Carolyn Steel: How food shapes our cities

Here is the brief description and link to the video I shall review in this post:

Cities have lead to mankind distancing itself from nature. As more people move into cities more land is turned to grain fields. Feeding the 6 billion people in the world has lead to 19 million hectares of rain forest being destroyed to make way for farming. even then we do not spread the food around properly. About 1 billion people are obese while about 1 billion starve. Not a good ratio. About half the food in the U.S. gets thrown out rather than eaten.

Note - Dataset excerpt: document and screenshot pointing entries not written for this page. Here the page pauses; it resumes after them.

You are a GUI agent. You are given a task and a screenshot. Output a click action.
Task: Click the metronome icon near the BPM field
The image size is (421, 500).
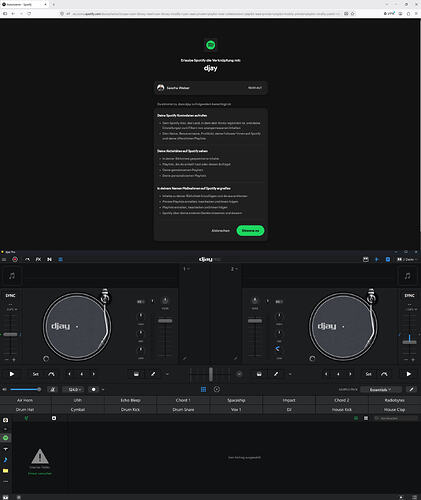tap(52, 389)
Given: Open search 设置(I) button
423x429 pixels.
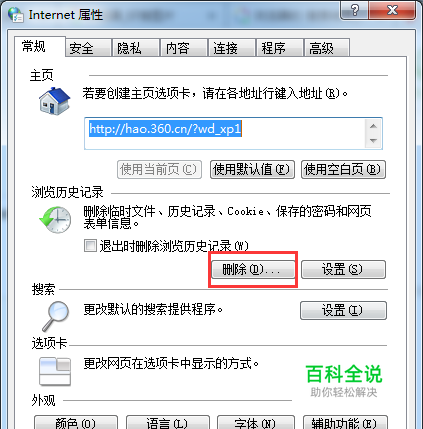Looking at the screenshot, I should tap(343, 310).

How did this come about? Well according to Carolyn Steel about 10,000 years ago in a far eastern area called the fertile crescent (due to the areas shape). Here two world changing inventions cam about; Agriculture and urbanism. The discovery of grain as a high yield and stable food source lead to the establishment of permanent settlements possible. These settlements revolved around grain and the harvest. An example of how large settlements in ancient times were able to feed themselves is Rome. Access to water allowed for food to be transported over vast distances quickly so that food would not spoil.

17th century London was built around food routes. The area of the city by the river Thames was all docks and grain and fish markets. Once food routes are established in cities they rarely ever move. Meat is the exception as in pre-industrial time animals literally walked into the city. In any pre-industrial city plan you can see how they were built around food routes by streets named after food an so forth.

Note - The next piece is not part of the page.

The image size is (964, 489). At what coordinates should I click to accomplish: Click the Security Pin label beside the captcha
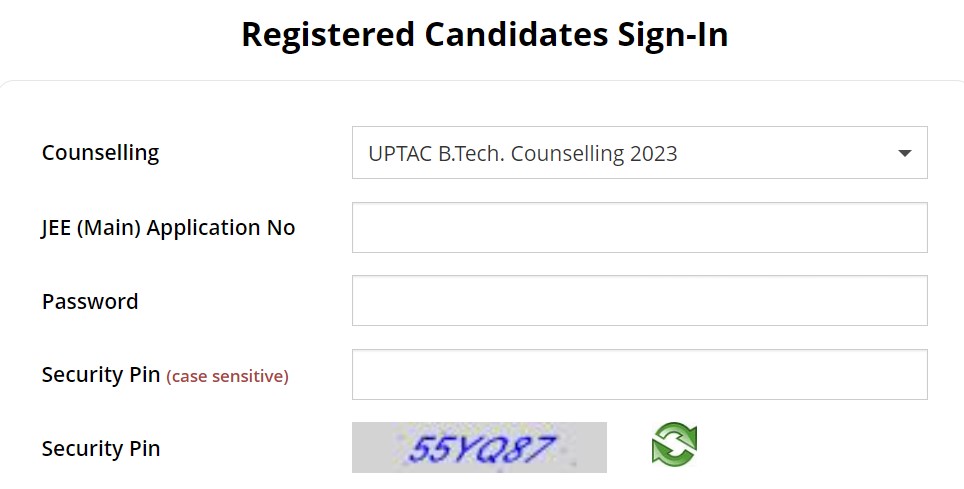(100, 449)
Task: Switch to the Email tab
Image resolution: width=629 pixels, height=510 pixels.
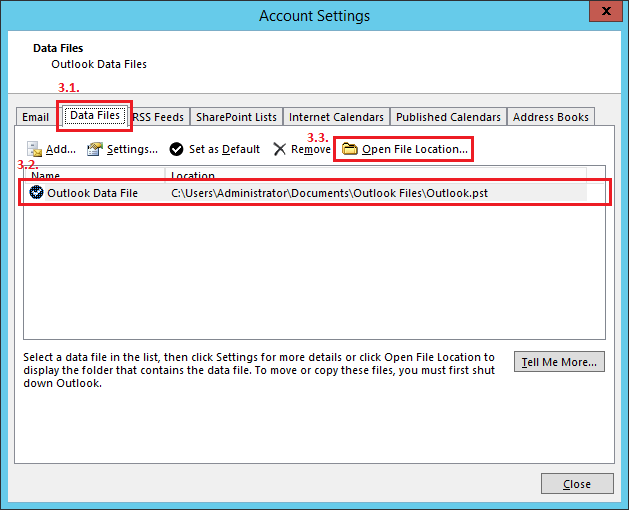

ironically some of the first passengers on when trains came about were pigs, sheep and poultry as railways allowed for food to be transported across land very quickly. This allowed for cities to be built almost anywhere and grow to any size. The picture at 9:00 shows how with the coming of the railway between 1840 and 1929 London grew to three times its original size (fires not withstanding).

The final emancipation of man cities from any relationship with nature came with the advent of the car. Now people didn't need to live near markets or near any smell associated with food. they could drive to market and back home again. This has lead to mankind alienating ourselves from nature and losing respect for food. We no longer smell or examine food to see if its fresh, we look at the label. if it does not look or seem right to use we simply throw it away. We are now dependent on system run by companies to access food, so while they promise easier access to food, it has actually become more difficult via the systems we have to go through. Ironic.

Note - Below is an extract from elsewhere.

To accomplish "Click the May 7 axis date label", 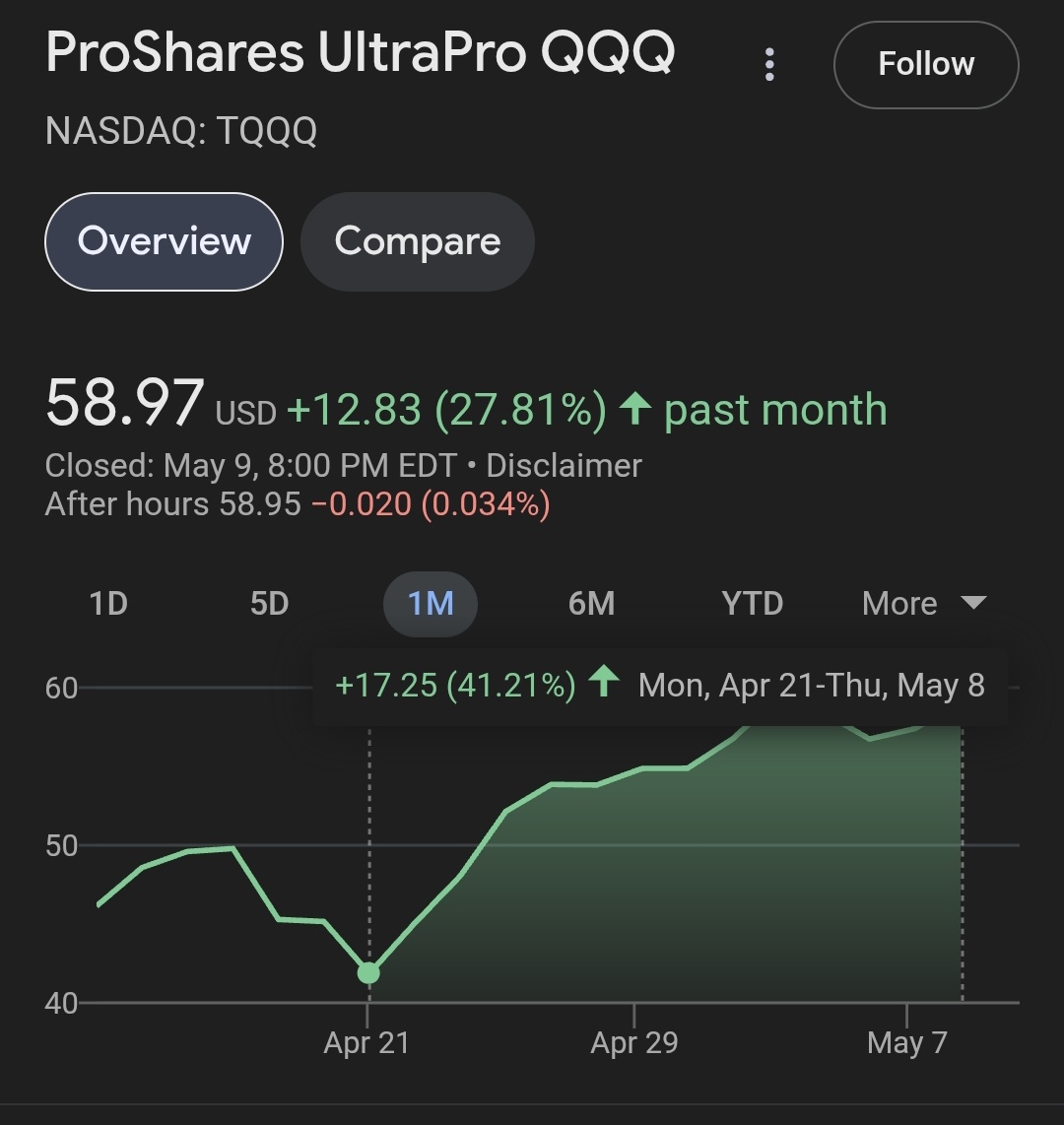I will [907, 1042].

An author 500 years ago named Thomas Moore wondered what we could do about mankind separating itself from nature. In his book Utopia he gives and example of a series of semi-independent city-states that were within walking distance of each other. Everyone grew food in their backyard and hand community dinners. The problem with this example and others is that they are Utopian, a Greek word meaning either "good place" or "no place". These examples are not real, only imaginary and only in concepts. Carolyn Steel has come up with an alternative: Sitopia or "food place" (from the Greek word for food sitos, and place topos). This is because she believes (and I agree) that we live in a world shaped by food and we can use food as a powerful concept and design tool for shaping our cities.

One project mentioned is a greenhouse in Toronto where kids are taught about food and how to grow it. This helps reconnect people with nature. Once we start doing this on alarger scale we can turn cities from crowded unproductive areas into a balance of metropolis and nature. A main concept behind this is If the City looks after the Country, thr Country looks after the City.